Pirates of the Caribbean – Am Ende der Welt

Wer hat ihn nicht vermisst, den schrulligen Piraten Jack Sparrow (nach wie vor genial von Johnny Depp gespielt) aus Disneys Film Fluch der Karibik? Wer sich nach dem zweiten Teil fragte, wie es weiter geht mit den Helden, kann ab sofort im Kino seines Vertrauens eine Antwort einholen. Will Turner (Orlando Bloom) und Elizabeth Swan (Keira Knightley) haben sich mit dem tot geglaubten Captain Barbossa (Geoffrey Rush) verbündet, um Jack zu retten. Wobei die Helden jedoch höchst unterschiedliche Beweggründe haben. Unterdessen treibt Davy Jones (Bill Nighy), Oberschurke aus Teil zwei, auf den Weltmeeren sein Unwesen. Allerdings nicht ganz freiwillig. Die East Indian Trading Corporation hat sein Herz in ihre Kontrolle gebracht und zwingen ihm ihren Willen auf. Während sich die Truppe um Jack Sparrow in asiatische Gewässer, bis hin zum verschlagenen Piratenkönig Sao Feng (Chow Yun-Fat) vorkämpfen, braut sich im Hintergrund die ultimative Schlacht um die Zukunft aller Piraten zusammen. Die in der fulminanten Seeschlacht am Ende der Welt gipfelt. Der dritte Film der Piraten Trilogie ist zugleich der Effektgeladenste. Allein die Detailverliebtheit, die Masken- und Bühnenbildner, Schauspieler und nicht zuletzt Regisseur Jerry Bruckheimer an den Tag legen macht Pirates of the Caribbean – Am Ende der Welt zum bombastischsten der drei Filme. Wer glaubte Teil zwei könne man nicht mehr steigern, sieht sich eines Besseren belehrt, wenn er diesen Film gesehen hat.
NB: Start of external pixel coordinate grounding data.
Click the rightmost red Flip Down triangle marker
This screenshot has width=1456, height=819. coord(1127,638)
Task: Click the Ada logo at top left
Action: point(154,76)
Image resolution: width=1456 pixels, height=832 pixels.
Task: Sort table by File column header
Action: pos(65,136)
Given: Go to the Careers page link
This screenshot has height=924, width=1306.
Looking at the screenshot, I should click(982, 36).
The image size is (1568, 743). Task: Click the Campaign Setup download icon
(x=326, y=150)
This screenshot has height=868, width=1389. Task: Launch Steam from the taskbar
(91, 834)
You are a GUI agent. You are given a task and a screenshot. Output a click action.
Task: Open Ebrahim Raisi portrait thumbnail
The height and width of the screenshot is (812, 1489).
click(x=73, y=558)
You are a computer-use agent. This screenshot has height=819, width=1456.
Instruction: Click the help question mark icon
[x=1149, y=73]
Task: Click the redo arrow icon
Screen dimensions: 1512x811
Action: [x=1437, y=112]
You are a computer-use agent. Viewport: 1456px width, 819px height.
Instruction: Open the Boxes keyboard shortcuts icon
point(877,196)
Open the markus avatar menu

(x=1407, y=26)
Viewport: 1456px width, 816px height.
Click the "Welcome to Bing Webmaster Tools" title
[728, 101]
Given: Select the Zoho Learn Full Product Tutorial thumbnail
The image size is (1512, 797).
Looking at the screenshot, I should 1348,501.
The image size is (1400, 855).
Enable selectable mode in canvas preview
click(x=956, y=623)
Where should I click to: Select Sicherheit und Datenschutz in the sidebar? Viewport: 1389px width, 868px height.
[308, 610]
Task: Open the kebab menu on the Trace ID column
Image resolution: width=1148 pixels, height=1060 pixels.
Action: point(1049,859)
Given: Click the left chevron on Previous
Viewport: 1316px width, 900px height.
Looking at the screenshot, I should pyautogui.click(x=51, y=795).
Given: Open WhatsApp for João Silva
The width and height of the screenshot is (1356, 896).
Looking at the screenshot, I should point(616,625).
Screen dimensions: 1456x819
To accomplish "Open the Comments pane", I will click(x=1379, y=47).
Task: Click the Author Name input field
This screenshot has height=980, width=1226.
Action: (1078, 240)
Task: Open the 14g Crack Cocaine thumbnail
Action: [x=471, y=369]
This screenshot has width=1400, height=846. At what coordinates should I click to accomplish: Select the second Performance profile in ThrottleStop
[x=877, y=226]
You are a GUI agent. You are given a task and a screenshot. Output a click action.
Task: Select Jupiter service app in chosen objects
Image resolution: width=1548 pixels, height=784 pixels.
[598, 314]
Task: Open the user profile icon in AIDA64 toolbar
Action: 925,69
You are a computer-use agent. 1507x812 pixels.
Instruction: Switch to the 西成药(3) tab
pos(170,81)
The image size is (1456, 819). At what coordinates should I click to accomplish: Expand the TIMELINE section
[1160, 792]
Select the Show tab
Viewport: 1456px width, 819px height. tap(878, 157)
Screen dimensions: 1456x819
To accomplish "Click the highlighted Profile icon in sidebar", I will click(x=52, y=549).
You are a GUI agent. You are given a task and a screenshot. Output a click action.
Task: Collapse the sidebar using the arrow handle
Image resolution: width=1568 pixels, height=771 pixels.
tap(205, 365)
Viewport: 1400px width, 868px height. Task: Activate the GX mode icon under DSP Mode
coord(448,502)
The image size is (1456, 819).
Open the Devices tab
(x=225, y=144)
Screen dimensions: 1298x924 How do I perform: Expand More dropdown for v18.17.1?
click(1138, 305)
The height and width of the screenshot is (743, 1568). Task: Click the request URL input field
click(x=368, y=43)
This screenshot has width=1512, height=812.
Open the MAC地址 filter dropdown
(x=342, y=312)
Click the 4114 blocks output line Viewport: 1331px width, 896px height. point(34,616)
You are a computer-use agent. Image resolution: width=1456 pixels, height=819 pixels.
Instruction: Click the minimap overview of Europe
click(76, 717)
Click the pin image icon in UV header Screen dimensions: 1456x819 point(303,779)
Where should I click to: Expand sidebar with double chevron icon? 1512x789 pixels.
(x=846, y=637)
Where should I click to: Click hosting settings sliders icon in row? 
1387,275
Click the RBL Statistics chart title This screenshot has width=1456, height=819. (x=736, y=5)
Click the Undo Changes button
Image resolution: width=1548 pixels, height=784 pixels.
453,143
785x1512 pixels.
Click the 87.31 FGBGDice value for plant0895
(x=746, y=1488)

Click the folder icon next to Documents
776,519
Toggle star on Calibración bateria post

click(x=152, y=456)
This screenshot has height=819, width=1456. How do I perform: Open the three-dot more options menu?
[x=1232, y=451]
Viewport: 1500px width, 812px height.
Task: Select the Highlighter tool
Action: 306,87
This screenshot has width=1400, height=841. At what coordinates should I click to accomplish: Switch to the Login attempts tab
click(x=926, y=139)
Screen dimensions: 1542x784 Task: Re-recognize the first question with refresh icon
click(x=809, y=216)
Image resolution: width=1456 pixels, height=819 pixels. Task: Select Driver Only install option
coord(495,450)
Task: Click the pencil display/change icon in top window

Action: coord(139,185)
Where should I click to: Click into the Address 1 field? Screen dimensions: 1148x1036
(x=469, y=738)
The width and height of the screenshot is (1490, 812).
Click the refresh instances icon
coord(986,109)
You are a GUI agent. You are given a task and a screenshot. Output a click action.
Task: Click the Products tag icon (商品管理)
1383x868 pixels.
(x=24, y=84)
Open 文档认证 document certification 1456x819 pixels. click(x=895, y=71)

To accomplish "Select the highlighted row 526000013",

Eine ganz besondere Stimmung und eben jene Detailverliebtheit machen den Film auch in ruhigen Szenen zu etwas ganz besonderem. In den Actionszenen laufen die Beteiligten dann zu solchen Höchstleitungen auf, dass man beruhigt verkünden kann: Schönere Seeschlachten gab es noch nie.